New Salary Rule Passes Its First Test, but Litigation Still Progresses
The Fair Labor Standards Act (FLSA) includes provisions known as the white-collar exemption, which carves out certain "executive, administrative, professional and outside sales" employees from overtime pay requirements. It grants the Secretary of Labor the authority to "define and to limit" the exemption. For years, the rules required employers to comply with a two-part test: employee must perform specific duties related to their exemption category, and the employee must earn a minimum salary. If both requirements are not met, employees must be paid overtime regardless of their title. Effective July 1, 2024, the minimum salary required for the exemptions increased from $784.00 per week (equivalent to $35,568.00 annually) to $844.00 per week (equivalent to $43,880.00 annually). The amounts will increase again on January 1, 2025, to $1,128.00 per week (equivalent to $58,656.00 annually).
The salary rules issued by the Department of Labor (DOL) survived a major test before the Fifth Circuit Court of Appeals, but the issue in that case was limited to whether the DOL could consider a worker's salary at all, because the text of the statute only mentions a worker's "executive, administrative or professional" job duties. Mayfield v. U.S. Department of Labor, No. 23-50724 (5th Cir. 9/11/24). The court upheld the DOL's authority to set a salary threshold, but the decision did not address the amount of the salary threshold. The ruling was quite limited, stating that DOL cannot enact rules that replace or swallow the meaning the statutory terms have, and that the text does not provide a precise line for what is permissible and what is not. Most interpret the ruling as suggesting that a salary requirement that is too high could still be successfully attacked as not a reliable test for the duties set forth in the statute.

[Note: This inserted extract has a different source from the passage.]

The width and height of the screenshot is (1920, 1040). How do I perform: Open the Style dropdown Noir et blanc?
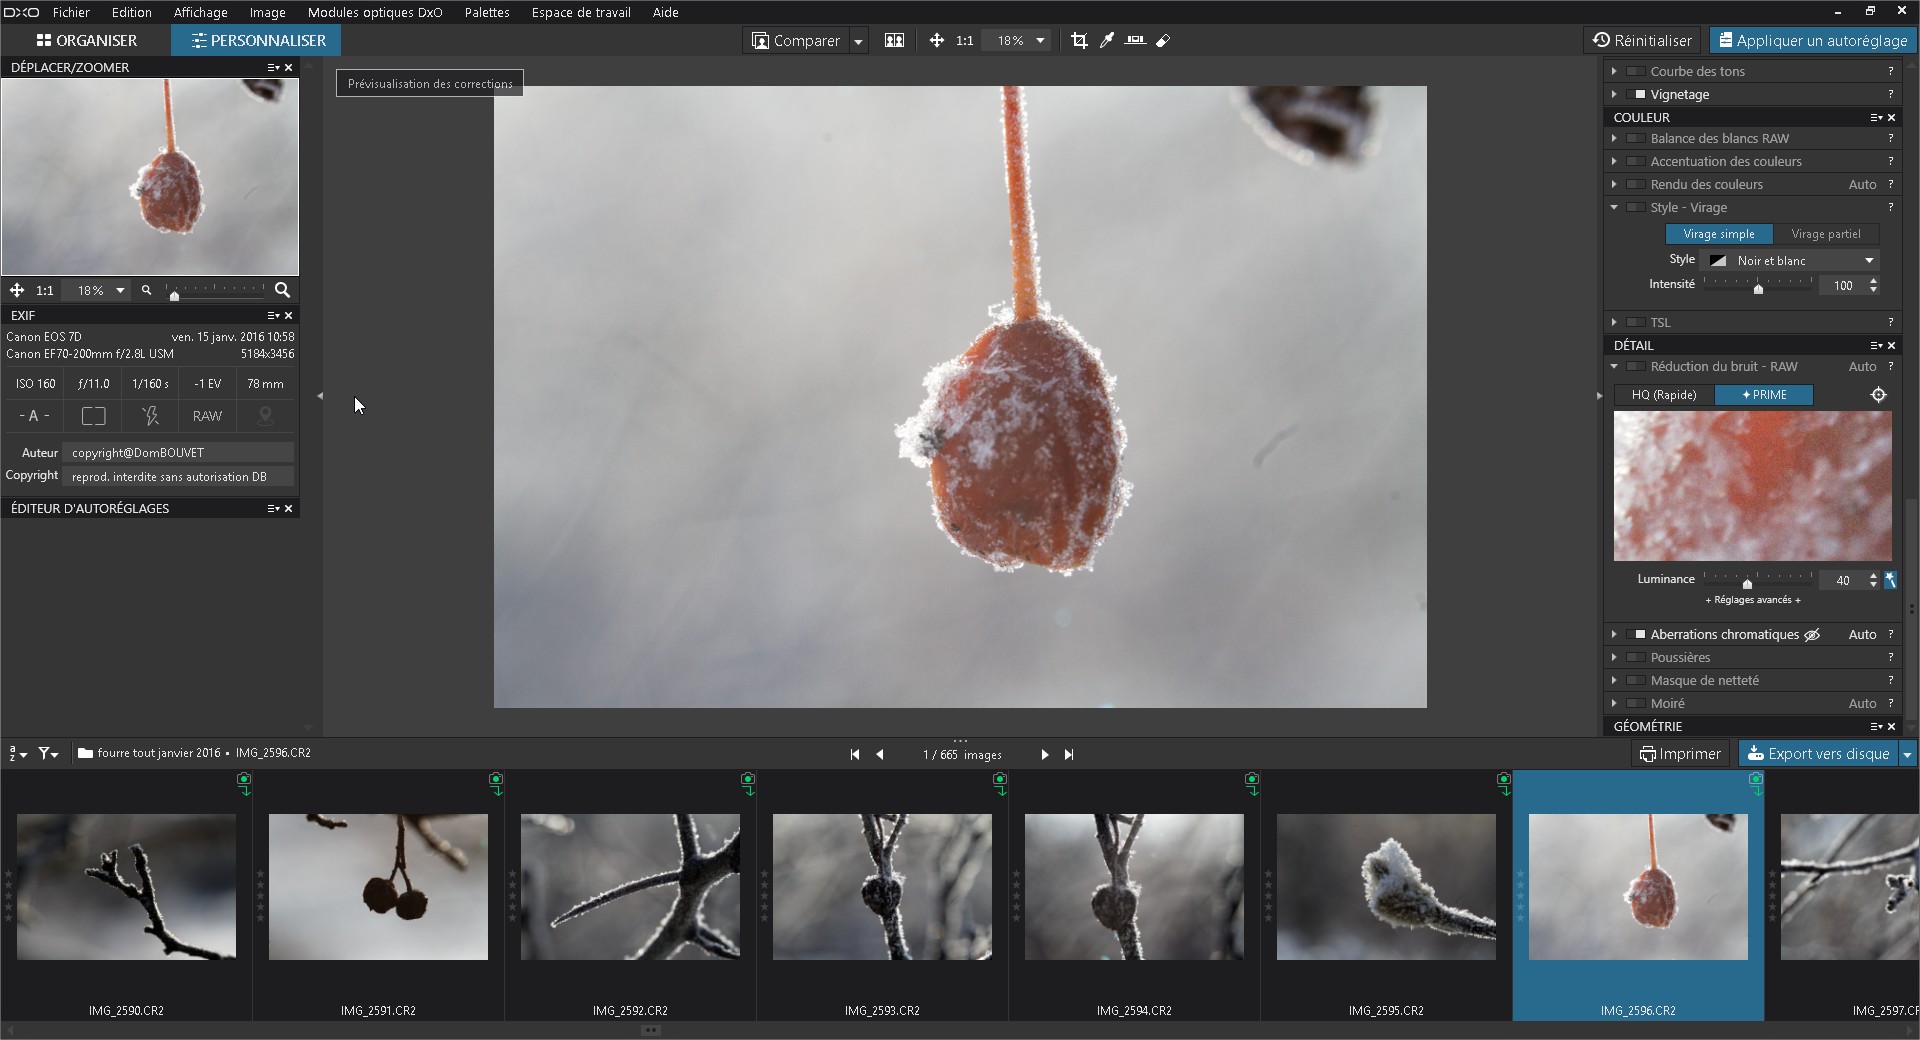click(1790, 261)
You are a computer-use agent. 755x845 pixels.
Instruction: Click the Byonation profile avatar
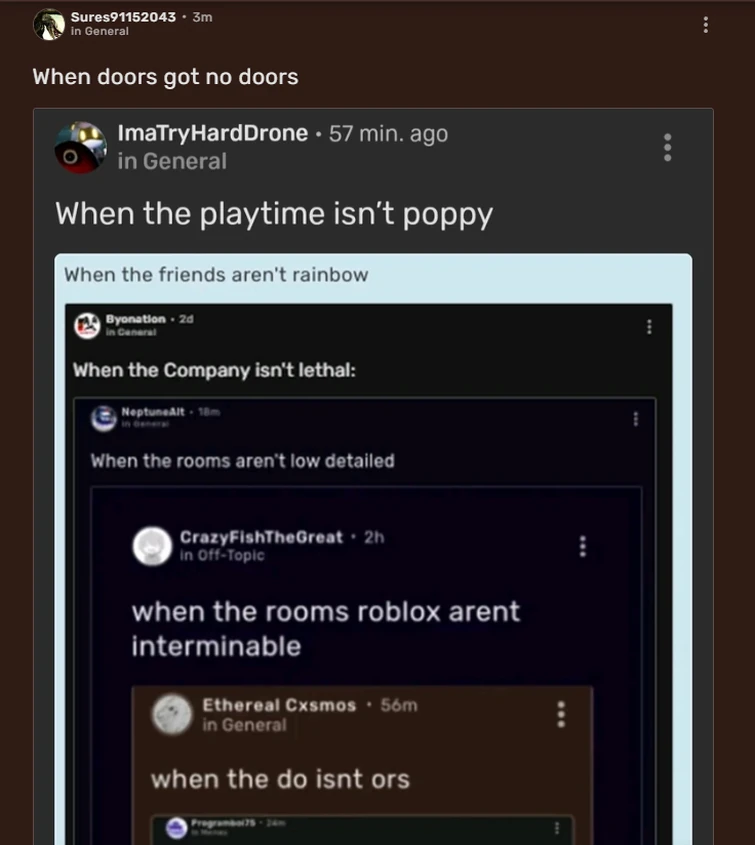pos(87,325)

Groups are attacking the new salary test in various courts, including Texas and the District of Columbia. A related overtime rule issued during the Obama Administration was set aside by a district court in Texas when a federal judge there found that the DOL exceeded its delegated authority and ignored Congress's intent "by raising the minimum salary level such that it supplants the duties test." Thus, the ultimate outcome of the issue is still unknown, as each side in these cases view the Fifth Circuit ruling as supporting their position.